How to become a property owner sooner

become a property owner sooner

By Tina Howes, Mortgage & Finance Advisor – SmartMove

Aside from having a steady and reliable income source, the single biggest factor that impacts on your ability to enter the property market is the ability to save a deposit.

Saving money is not an easy task. It requires having vision and setting goals and foregoing short-term gain for long-term gain and making sacrifices.

I often get asked how you can reach that goal of owning a home sooner. There’s lots of tips out there on how to save – such as bringing lunch from home; having one less coffee; saying no to smashed avo on toast; not using credit or after pay to name but a few.

Those are all great suggestions but to me the single biggest thing anyone can do to help them save and get closer to their financial goals is to create a financial budget.

Even if you don’t stick to it – the process of creating one is paramount.

A budget is essentially having a list of all your income and expenses

There are many tools out there to create a budget, such as the ATO website, or some of the banks have budget tools or even an app that keeps track of your spending.

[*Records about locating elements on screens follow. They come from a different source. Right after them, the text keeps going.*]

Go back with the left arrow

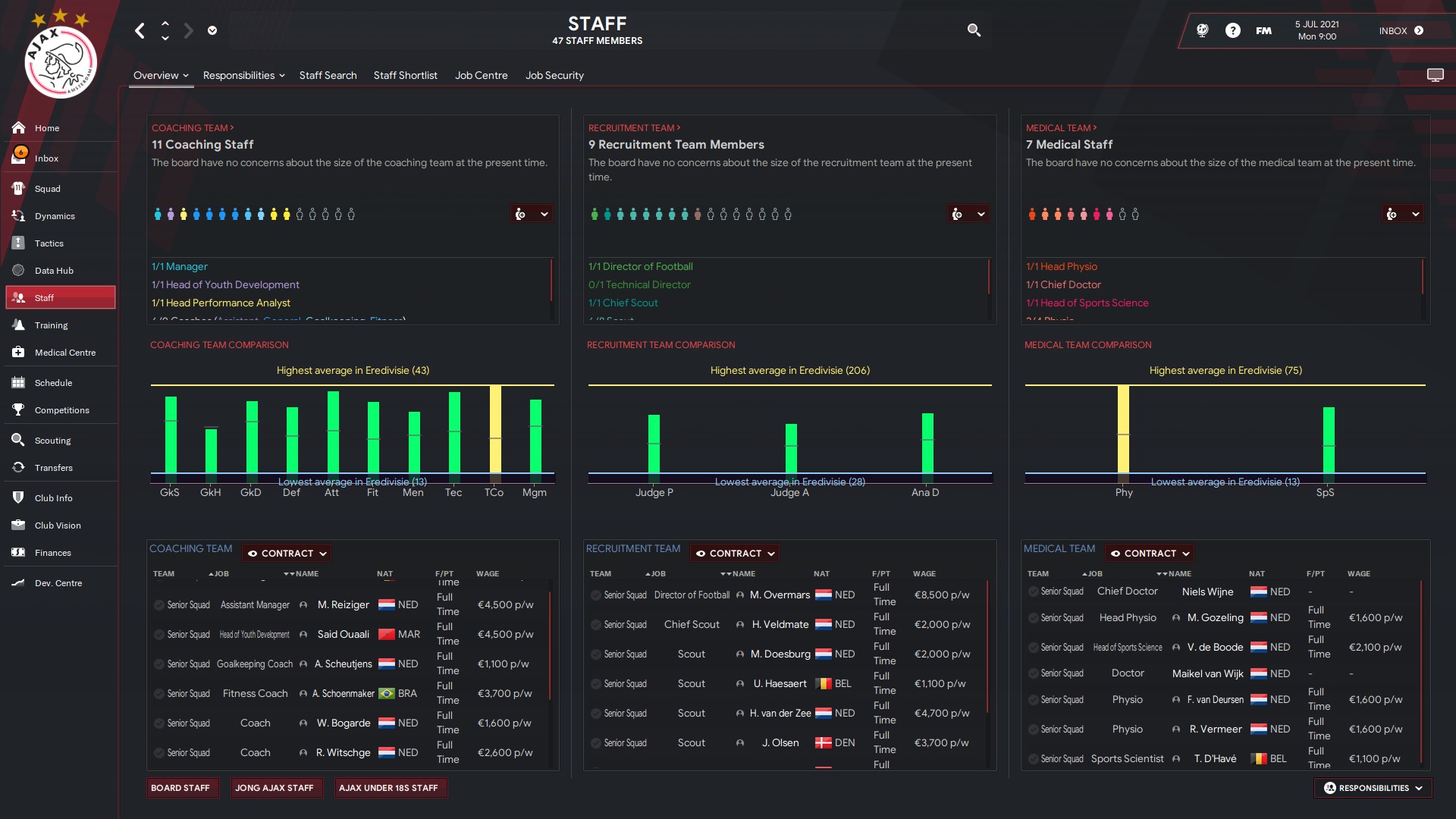pyautogui.click(x=140, y=30)
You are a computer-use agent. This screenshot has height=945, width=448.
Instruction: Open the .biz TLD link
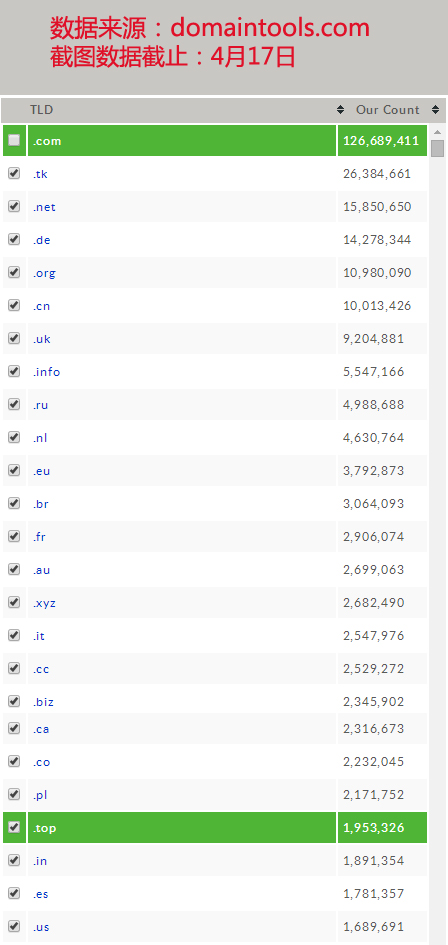pos(43,702)
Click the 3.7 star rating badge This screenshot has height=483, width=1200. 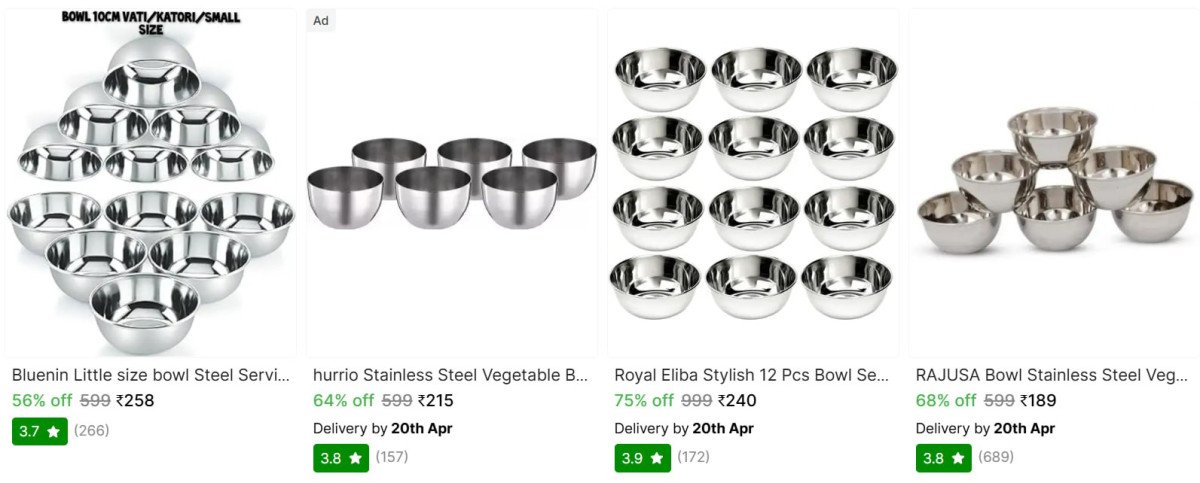40,431
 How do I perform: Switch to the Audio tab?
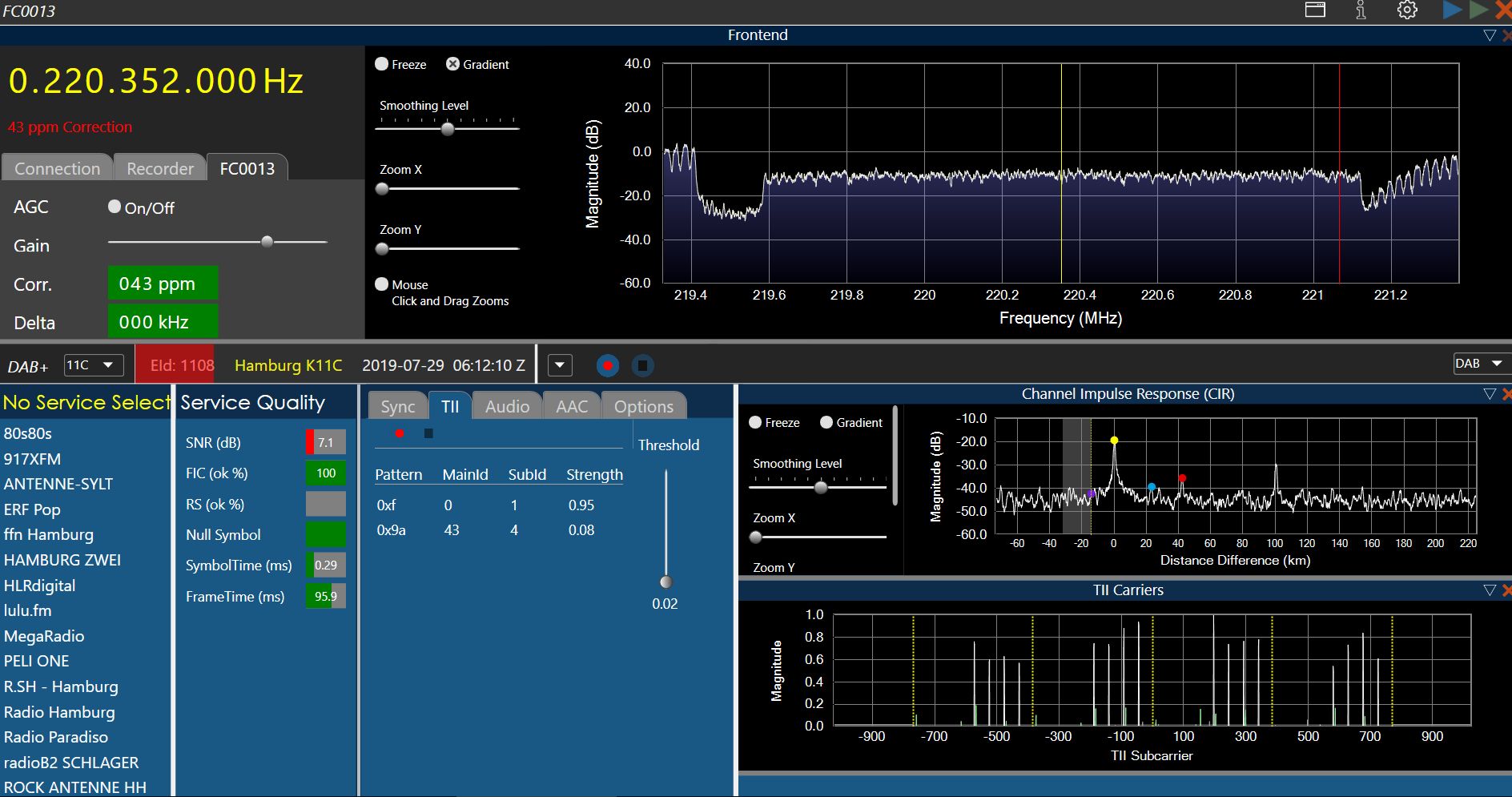[507, 406]
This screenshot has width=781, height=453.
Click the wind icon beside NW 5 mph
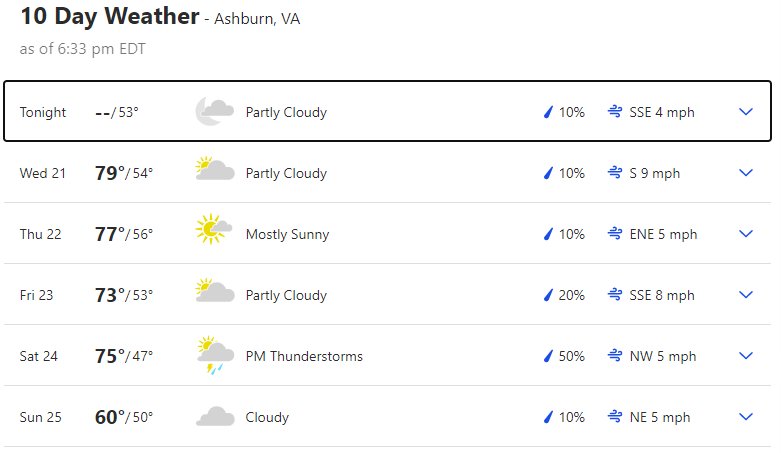[615, 356]
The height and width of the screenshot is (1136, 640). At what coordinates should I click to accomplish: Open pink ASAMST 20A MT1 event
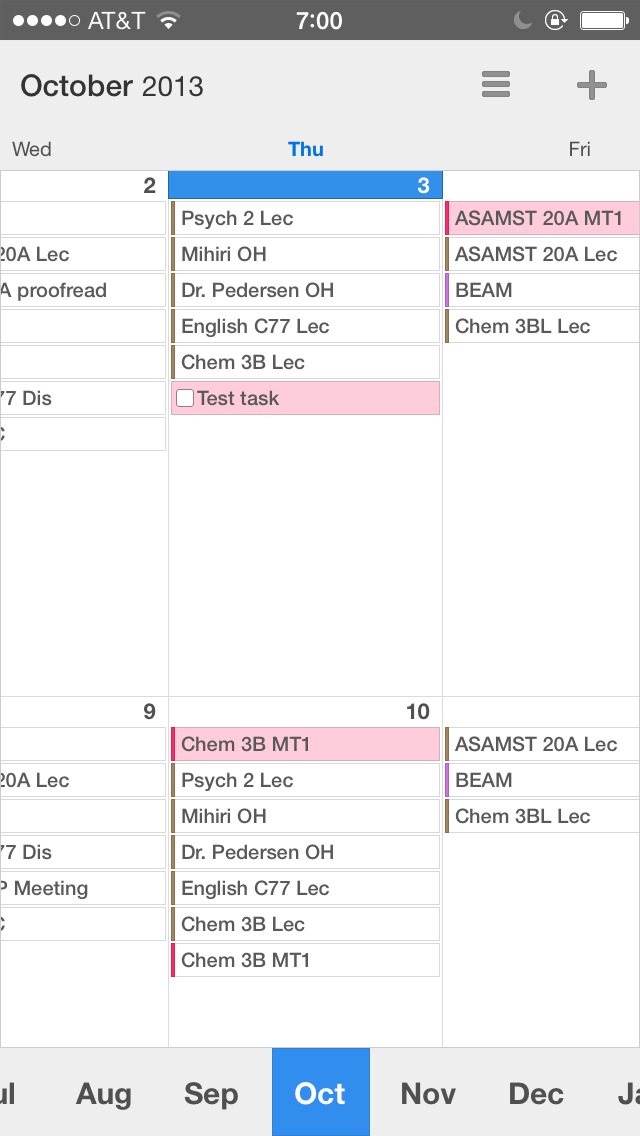tap(542, 218)
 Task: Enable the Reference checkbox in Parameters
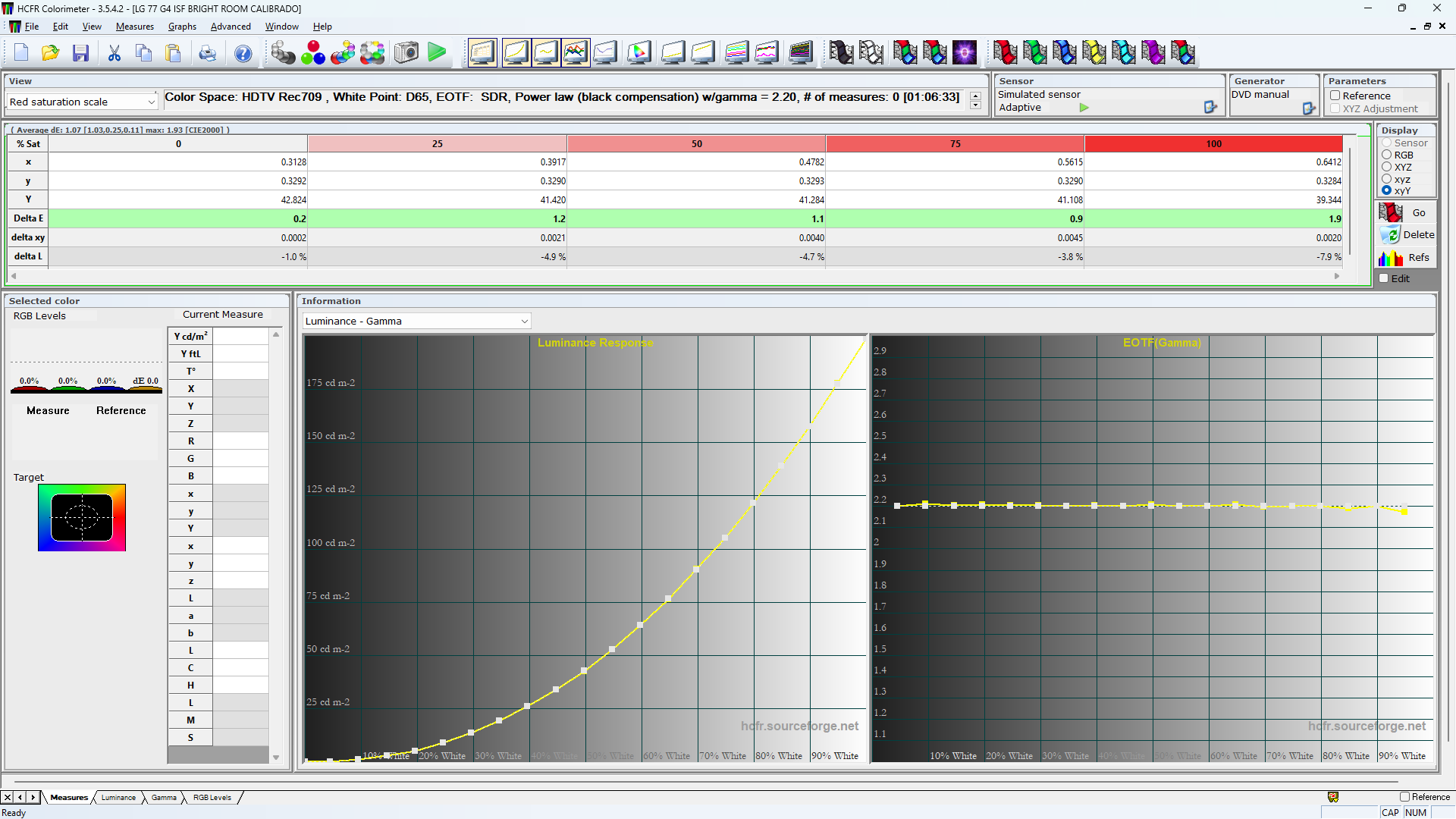coord(1336,96)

It doesn’t need to be fancy – you can create your own with a simple excel spreadsheet. Regardless of the tool you use, the fundamentals are the same:

  • Work out all your sources of income. After tax. After HECS, and Medicare levy. How much cash you receive each pay.
  • Expenses. Go through three months’ worth of bank statements (six months is even better) and add up how much you spent on each item.
  • There will be other expenses that are less frequent such as car rego and some insurances. List all of these.
  • I like to look at monthly income versus expenses. Depending on the period you are looking – if these are quarterly expenses you will need to divide into three. If annual, then divide into 12.
  • Divide these into essentials and discretionary. Essentials are things like food, insurance, transport, health. Discretionary are items such as eating out, holidays, and hobbies.
  • Once you have an extensive list of everything you currently spend money on, the fun starts. You will be able to see whether your income is sufficient to cover your current expenses. Is there enough room in there for you to: put aside money for a holiday, put aside money for unplanned expenditure such as the car breaking down or needing a new fridge?
  • Once you have factored in all these likely expense items, is there a surplus that will enable you to put money aside towards buying a home? If so – how much is that surplus? Based on this surplus, how long will it take you to save up a deposit for a home?
  • Next up is the critical assessment – if you are in a surplus, what can you cut back on? How can you increase your savings, and reduce the time it will take to save?
  • If you are in a deficit – this means you are living beyond your means. You will either need to find ways to increase your income OR cut back on your expenses.
  • Some easy ways to cut back are reducing eating out, subscriptions, holidays, clothes, hobbies, or rent. Can you live in a cheaper place, share accommodation, or move back home family? It’s not forever but with an end goal – the sacrifice is worth it.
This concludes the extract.